In other words, flamingos are vacuuming up their dinner.
Form Follows Function
The flamingo beak, unique among birds, has a flattened and sharply bent L-shape. This design lets them feed upside down with the beak tip lying nearly parallel to the bottom.
During “skimming”—a different feeding behavior performed at the water’s surface—the bird’s curved beak slices through the flow, generating a series of symmetrical, sheet-like vortices known as a von Kármán vortex street. These eddies steer prey into a recirculating zone just behind the beak’s tip, where it is easily trapped and filtered.
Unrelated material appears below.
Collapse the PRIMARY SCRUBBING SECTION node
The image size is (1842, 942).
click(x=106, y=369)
3D printed beak models tested in a flow tank showed that this shape optimally places the beak within the vortex street’s collection zone. The researchers confirmed this by introducing live brine shrimp, which became trapped in the flow—unable to escape the swirling current.
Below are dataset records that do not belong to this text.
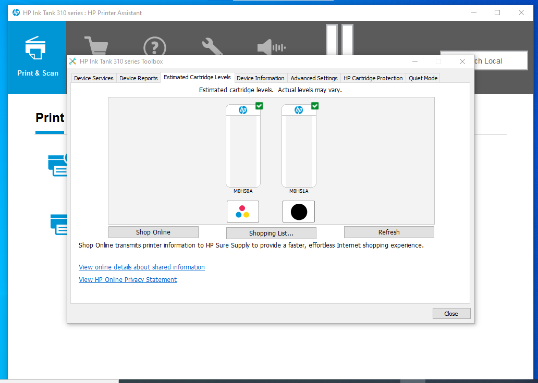Click the blue printer icon in the sidebar
The width and height of the screenshot is (538, 383).
coord(35,47)
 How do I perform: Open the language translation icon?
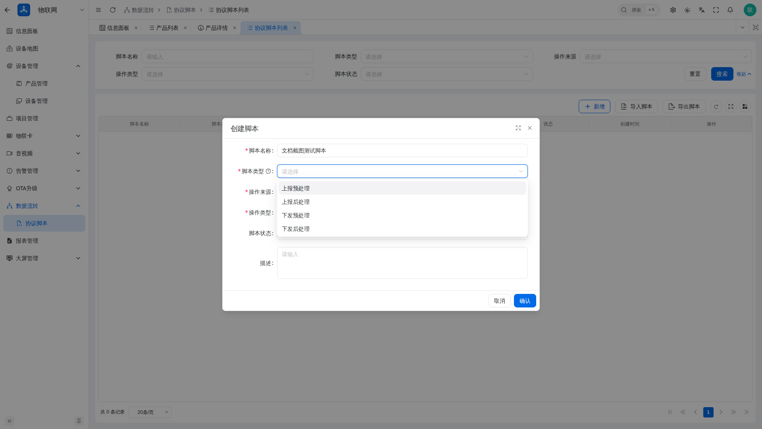tap(702, 10)
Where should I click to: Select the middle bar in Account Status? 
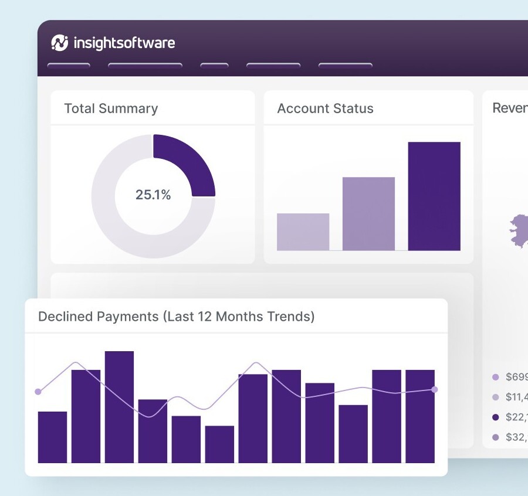tap(368, 214)
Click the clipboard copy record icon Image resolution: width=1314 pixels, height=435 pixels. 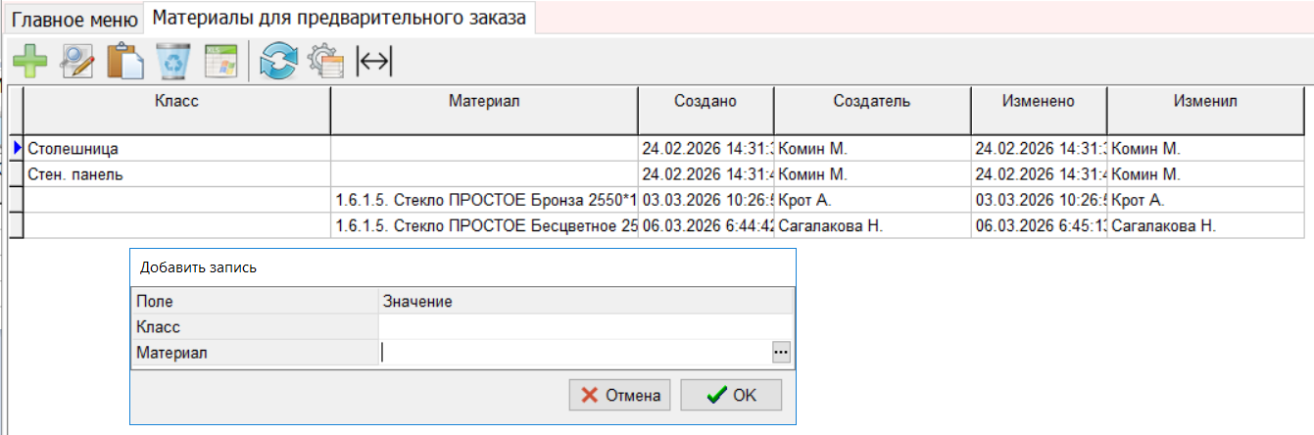(125, 62)
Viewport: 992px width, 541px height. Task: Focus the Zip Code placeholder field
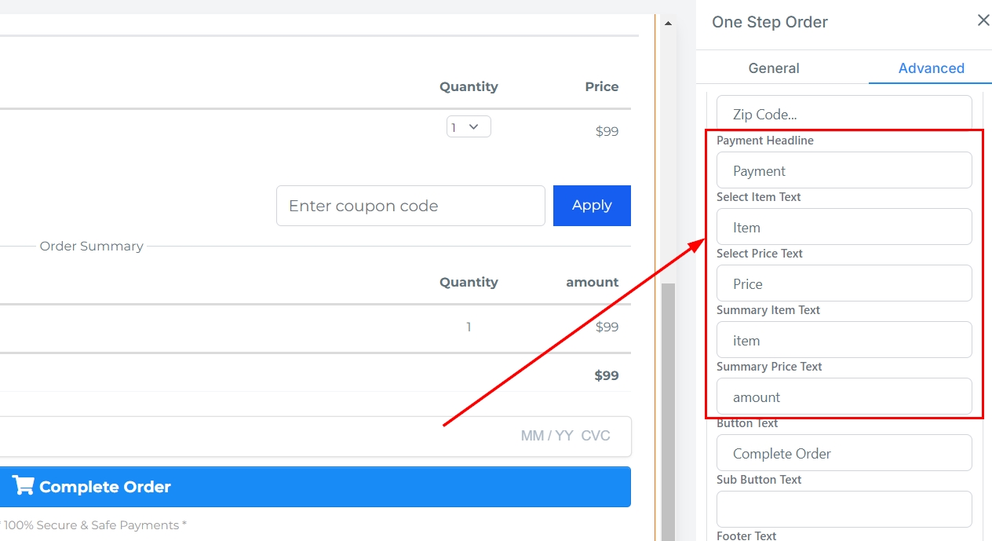point(844,114)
The team also created mechanical models of both rigid and flexible flamingo feet. Only the flexible, floppy ones—like the real thing—produced coherent vortices strong enough to trap fast-moving prey. The motion even proved effective against larger aquatic bugs like water boatmen, which can swim at nearly 15 centimeters per second.
Sunghwan Jung, a biophysicist at Cornell University not involved in the study, called it “an outstanding demonstration of how biological form and motion can control the surrounding fluid to serve a functional role,” per the NYT.
Vortex Hunters
For decades, biologists assumed flamingos were passive filter feeders—akin to baleen whales or mussels. The new research flips that assumption.
“It seems like they are filtering just passive particles, but no, these animals are actually taking animals that are moving,” Ortega Jiménez said.
This predator strategy may be more common than previously thought. Other animals—like phalaropes, jellyfish, starfish, and even paddlefish—create similar vortices to corral food. One study even found that Wilson’s phalaropes can double their feeding rate by tagging along behind stomping flamingos.
Future research will explore how the flamingo’s piston-like tongue and the fine, comb-like structures inside its beak contribute to this remarkable feeding machine.
“Flamingos are super-specialized animals for filter feeding,” Ortega Jiménez said. “It’s not just the head, but the neck, their legs, their feet and all the behaviors they use just to effectively capture these tiny and agile organisms.”